This Thirty Things About Me Challenge is really getting to the heartstrings and having me delve into a lot of areas that are difficult for me to talk about. I am finding that writing about these things is actually cathartic though. It is somewhat therapeutic for me to write about these things instead of keeping them inside.
One of these subjects is my relationship with my parents. Asking a question like “what is my relationship with my parents like” is a loaded question and one that has many answers.
First, my relationship with my mother.
My parents divorced when I was young and during the divorce, my mom picked me up and moved me 4 hours away. Because of this, my mother had primary custody of me during my childhood.
Growing up my mother and I didn’t get along. We were always fighting. We fought about the unfair treatment between my brother and I and our step-brother. We fought about chores, and stupid rules.

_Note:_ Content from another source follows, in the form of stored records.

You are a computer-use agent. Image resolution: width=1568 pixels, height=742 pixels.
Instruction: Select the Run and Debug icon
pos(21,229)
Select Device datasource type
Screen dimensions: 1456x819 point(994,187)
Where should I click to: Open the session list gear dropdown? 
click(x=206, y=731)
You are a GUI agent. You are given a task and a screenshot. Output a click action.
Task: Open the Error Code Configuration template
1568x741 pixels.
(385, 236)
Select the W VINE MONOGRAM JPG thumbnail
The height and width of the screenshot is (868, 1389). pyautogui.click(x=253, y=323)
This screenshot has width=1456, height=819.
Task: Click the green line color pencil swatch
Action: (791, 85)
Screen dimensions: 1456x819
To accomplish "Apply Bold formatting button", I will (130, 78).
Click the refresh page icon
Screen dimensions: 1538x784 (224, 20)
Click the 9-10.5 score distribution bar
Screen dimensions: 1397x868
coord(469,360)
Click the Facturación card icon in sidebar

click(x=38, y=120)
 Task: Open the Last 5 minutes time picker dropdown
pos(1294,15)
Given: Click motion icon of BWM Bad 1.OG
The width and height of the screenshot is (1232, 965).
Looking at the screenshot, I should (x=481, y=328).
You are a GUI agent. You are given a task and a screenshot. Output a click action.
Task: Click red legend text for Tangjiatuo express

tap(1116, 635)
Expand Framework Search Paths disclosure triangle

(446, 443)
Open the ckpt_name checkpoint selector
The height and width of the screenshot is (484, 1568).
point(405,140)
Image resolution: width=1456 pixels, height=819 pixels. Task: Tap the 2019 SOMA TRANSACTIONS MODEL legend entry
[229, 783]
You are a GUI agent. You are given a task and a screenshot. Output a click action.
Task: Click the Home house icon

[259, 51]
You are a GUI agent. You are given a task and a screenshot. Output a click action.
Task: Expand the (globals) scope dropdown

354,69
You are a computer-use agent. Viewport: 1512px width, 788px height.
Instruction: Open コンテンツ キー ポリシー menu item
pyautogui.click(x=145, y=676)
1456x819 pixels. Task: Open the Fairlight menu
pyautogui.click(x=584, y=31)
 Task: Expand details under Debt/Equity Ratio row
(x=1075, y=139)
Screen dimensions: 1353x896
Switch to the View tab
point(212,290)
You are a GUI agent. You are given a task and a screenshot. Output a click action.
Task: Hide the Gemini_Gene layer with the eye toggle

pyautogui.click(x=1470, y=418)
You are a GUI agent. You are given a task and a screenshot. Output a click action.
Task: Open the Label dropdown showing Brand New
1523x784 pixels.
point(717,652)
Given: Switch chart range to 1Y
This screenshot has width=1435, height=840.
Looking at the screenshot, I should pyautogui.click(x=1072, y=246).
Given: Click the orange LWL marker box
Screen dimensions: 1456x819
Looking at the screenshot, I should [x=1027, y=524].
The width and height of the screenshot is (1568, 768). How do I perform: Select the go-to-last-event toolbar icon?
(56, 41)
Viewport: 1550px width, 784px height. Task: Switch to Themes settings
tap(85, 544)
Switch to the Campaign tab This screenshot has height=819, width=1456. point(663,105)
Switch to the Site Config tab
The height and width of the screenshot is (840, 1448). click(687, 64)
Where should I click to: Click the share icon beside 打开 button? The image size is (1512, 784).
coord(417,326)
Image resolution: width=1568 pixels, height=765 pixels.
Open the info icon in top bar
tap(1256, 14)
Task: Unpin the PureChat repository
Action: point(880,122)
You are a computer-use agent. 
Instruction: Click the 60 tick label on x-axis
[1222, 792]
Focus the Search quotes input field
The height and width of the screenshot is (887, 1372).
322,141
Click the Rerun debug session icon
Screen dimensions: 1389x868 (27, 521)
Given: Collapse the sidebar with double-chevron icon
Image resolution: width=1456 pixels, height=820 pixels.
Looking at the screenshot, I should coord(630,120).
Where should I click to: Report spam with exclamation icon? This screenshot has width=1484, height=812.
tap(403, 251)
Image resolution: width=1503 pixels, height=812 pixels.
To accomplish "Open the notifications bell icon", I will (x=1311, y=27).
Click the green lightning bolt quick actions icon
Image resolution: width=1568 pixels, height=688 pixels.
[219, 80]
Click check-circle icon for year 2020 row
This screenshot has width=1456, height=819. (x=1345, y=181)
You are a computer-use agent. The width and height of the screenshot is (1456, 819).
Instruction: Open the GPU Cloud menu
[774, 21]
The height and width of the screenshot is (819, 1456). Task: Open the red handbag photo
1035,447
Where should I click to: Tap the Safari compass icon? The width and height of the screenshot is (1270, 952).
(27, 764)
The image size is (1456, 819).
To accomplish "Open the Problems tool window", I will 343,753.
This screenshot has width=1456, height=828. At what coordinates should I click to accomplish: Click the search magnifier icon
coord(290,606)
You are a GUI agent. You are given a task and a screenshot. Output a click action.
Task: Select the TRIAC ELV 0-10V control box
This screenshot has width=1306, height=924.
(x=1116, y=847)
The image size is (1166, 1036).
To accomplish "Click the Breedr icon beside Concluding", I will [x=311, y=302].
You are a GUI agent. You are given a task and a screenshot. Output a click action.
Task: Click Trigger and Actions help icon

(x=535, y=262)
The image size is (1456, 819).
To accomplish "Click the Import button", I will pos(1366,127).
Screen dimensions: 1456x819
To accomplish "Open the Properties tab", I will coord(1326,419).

As I grew older, we fought more. When I was 16 years old my mom had my youngest brother. I was forced to babysit him all the time and we fought over this. I often would tell my mom that I am not the one who had a child and I should be able to be a teenager.
My mom even tried to break my husband and I up when we were dating by grounding me for a month. He had graduated high school so I didn’t get to see him and she didn’t think he would stick around.
I kept secrets from my mom. I never wanted to, but I never thought she would see my side of things. She was very strict and I felt that if I was honest with her she would just punish me.
Once I moved out of the house though, my relationship with my mom greatly improved. I think we just were not meant to live together. My mom and I are closer than ever now. I am glad that we are closer, but I wish we didn’t fight so much when I was younger.
Then, my relationship with my dad.
My relationship with my dad was completely different than my relationship with my mom. My dad and I were always close and I never kept secrets from my dad.
I think part of this is because he never treated me like I was a child. I was forced to grow up quickly because of my situation. I was often home alone after school with my brother. I have always been very mature for my age, and my dad respected that.
He didn’t keep secrets from me and I didn’t keep secrets from him. I know things about my dad that most kids would never know about their parents, and I respect that he was always so open with me.
When I started dating my husband he didn’t try to scare him off, but instead he embraced him and just told him as long as he treated me right then he didn’t have an issue.
My dad and I are surprisingly close for two people who rarely get to see each other.
My relationship with my parents is completely different than most people think, but I wouldn’t change my current relationship with my parents for anything.
How is your relationship with your parents?